# Moving myself and all my fishtanks overseas



## mcflyyy (Apr 5, 2008)

I'm considering to move from Australia to Switzerland, just cos I can. Does anyone have any idea how I would get my 50 or so fish there with me? or do I have to give them all to my local LFS and hope the swiss love cichlids as much as me :-?

Do you think there is a company out there who could safely transport fish on a 30 hour plane flight?

cheers,
Mcflyyy


----------



## TheeMon (May 11, 2004)

hahaha.... dude this will suck for you.

*** been wondering the same thing though, id like to move to canada

goodluck duder


----------



## Darkside (Feb 6, 2008)

TheeMon said:


> hahaha.... dude this will suck for you.
> 
> I've been wondering the same thing though, id like to move to canada
> 
> goodluck duder


All you need is one heck of a cube van and some patience. They won't be stopping you at the border unless you have snakeheads. Up here winter is the demise of all tropicals, so you can bring whatever you like across the border (fish wise) for whatever purpose you have in mind for them.


----------



## BrownBullhead (May 15, 2005)

Darkside: I've been in Southern Ohio (Kentucky border) as late as October and I can tell you that it's not exactly balmy there either. You could get a taste of winter coming. Now, if TheeMon is moving to the prairies (I'm in Manitoba) let me just recommend that garages (even when insulated) are not exactly aquarium room candidates like they are down south.


----------



## Darkside (Feb 6, 2008)

BrownBullhead said:


> Darkside: I've been in Southern Ohio (Kentucky border) as late as October and I can tell you that it's not exactly balmy there either. You could get a taste of winter coming. Now, if TheeMon is moving to the prairies (I'm in Manitoba) let me just recommend that garages (even when insulated) are not exactly aquarium room candidates like they are down south.

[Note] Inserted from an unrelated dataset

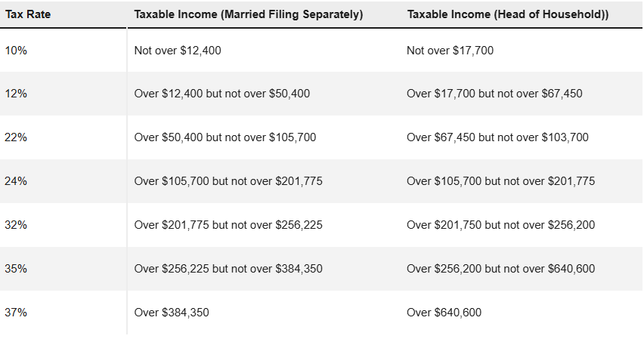Select the 12% tax rate cell
This screenshot has width=644, height=339.
15,94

Oh no doubt, there are a lot of places in the northern states that are cold as heck. Just in Canada its almost guaranteed to be cold, so our laws on the importation of exotics are considerably more lax.


----------



## mcflyyy (Apr 5, 2008)

Thats all good, but driving a large truck from Australia to Switzerland would prove quite difficulat i'm sure


----------



## Darkside (Feb 6, 2008)

I believe the swiss have some very strange laws about the importation and keeping of fish. In the next year or so they will be introducing a new law concerning animal cruelty and fish. I think you'd best look that up before even considering bringing your fish over from Australia.


----------



## TheeMon (May 11, 2004)

mcflyyy said:


> Thats all good, but driving a large truck from Australia to Switzerland would prove quite difficulat i'm sure


im no geography major but i bet this would be difficult


----------